あの映画で面白かったのは「仮想の30年代アメリカ」の美しさという美術の部分なんだけど。

5月29日
<異形コレクション>『宇宙生物ゾーン』を半分ほど読了。どこをどう読んでもSFとしか読めない作品が並ぶのは心地よいのだが、やけに古く感じた作品が多い。文体やアイデアはさほど古いわけでもないので、構造が問題なのだろう。「意外な結末」は基本とはいえ、<異形コレクション>という器で大量に読むと古くさく感じるのを否定できない。中でも石田一「破滅の惑星」には驚かされた。これは結末の付け方だけでなく、語り口も、アイデアも十分に古い。2000年にもなって、これじゃ駄目だよ。
読了部分(258ページまで)で1作を挙げるとすれば、山田正紀「一匹の奇妙な獣」か。

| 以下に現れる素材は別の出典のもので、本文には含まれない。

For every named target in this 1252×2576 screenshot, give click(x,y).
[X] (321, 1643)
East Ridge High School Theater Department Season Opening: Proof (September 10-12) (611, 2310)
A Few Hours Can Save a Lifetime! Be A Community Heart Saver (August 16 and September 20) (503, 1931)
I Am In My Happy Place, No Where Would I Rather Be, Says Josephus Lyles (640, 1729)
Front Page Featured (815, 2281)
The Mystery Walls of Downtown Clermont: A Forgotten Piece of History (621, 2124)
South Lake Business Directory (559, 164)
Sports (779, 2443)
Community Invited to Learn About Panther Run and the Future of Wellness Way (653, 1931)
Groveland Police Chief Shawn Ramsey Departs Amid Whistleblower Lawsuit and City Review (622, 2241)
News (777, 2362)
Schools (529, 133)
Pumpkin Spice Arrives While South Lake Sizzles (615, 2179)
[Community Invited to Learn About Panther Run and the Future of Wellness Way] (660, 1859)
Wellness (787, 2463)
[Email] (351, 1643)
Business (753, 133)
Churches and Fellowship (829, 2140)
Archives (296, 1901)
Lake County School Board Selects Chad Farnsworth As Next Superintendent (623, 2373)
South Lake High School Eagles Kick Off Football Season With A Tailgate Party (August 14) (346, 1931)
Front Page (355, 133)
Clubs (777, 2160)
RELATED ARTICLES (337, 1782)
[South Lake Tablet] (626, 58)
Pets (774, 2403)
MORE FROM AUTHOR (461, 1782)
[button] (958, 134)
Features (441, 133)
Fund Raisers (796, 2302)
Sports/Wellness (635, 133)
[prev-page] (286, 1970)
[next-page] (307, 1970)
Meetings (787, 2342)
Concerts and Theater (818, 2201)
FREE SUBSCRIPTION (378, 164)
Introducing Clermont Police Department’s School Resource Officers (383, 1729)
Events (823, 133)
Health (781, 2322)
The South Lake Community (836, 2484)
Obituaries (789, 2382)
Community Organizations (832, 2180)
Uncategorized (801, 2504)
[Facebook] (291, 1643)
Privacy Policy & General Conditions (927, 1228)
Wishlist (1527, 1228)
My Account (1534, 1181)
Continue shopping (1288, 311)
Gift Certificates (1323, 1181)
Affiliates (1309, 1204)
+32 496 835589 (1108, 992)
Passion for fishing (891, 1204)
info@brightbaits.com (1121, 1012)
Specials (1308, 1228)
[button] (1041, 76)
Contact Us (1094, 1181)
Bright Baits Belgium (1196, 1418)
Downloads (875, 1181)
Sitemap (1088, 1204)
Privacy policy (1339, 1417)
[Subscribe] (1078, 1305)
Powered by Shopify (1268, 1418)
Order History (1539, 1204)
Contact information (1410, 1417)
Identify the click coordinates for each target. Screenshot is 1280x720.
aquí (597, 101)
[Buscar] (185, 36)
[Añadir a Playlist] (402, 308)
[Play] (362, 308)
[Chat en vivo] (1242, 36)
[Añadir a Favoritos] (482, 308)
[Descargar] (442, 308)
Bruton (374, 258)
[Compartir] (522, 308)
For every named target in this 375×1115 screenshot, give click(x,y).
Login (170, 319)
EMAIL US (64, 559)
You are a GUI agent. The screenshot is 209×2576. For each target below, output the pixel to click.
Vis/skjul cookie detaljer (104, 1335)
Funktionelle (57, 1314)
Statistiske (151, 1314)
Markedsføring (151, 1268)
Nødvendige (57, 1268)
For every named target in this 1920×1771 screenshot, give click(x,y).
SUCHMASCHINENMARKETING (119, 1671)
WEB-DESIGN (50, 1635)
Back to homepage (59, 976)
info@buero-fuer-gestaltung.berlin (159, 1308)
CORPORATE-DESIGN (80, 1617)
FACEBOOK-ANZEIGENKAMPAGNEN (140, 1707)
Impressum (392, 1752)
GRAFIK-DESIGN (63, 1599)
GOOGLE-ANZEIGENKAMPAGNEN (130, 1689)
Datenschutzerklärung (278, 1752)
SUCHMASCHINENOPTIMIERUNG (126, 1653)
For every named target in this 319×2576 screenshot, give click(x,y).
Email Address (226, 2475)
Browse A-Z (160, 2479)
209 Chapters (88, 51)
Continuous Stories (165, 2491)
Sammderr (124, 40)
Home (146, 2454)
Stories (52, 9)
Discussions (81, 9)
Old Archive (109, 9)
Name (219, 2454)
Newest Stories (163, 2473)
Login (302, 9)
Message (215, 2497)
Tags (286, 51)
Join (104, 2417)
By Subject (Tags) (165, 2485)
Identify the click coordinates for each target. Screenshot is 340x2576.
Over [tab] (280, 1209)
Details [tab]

短編として楽しんだとは言い切れないが、これを包括するという長篇に期待したくなるだけの力はあった。

5月30日
今日も今日とてSRW4。ロザミア出撃イベントの発生に失敗してしまった。そうだよ、ロザミィを出撃させるためにも、Sガンダム(or ヤクト・ドーガ)は手に入れちゃいけないんだ。4年前にプレイしたときも同じ失敗をしたような気がするぞ。こんな成長が無いことではいけない。そりゃ、4年前にプレイしたゲームのこんな細部を覚えているというのもどうかと思うけど。
このままだとロボット図鑑が100%にならないはずなので、スーパーロボット編でやり直すのとは別に、さらにもう1回やり直す必要が出来てしまった。いやすぎ。

5月31日
『宇宙生物ゾーン』読了。後半はあまり古さを感じなかった。めでたい。
全体を通じて最も面白かったのは、堀晃「時間虫」。名著『マッドサイエンス入門』で紹介されたDitch Sunshineの"EMIT"によく似たアイデアの短編。てなわけでアイデアの独創性には若干の疑問があるが(笑)、排泄物が腸壁を遡る描写などの迫力はさすが。ショートショートのページ数であっさり終わってしまったのが残念だ。
(笑)はDitch Sunshineが誰かを理解した上で解釈すること。
他では、ひかわ玲子「話してはいけない」と、竹河聖「古いアパート」を楽しく読んだ。

録画しておいた「きらめきマン」8、9話を観る。大ネタそのものは良さそうなのに、料理の仕方が肌に合わない。雰囲気には慣れたはずなので、この感想は自分でも不思議。2週間も間を空けたのがいけなかったのだろうか?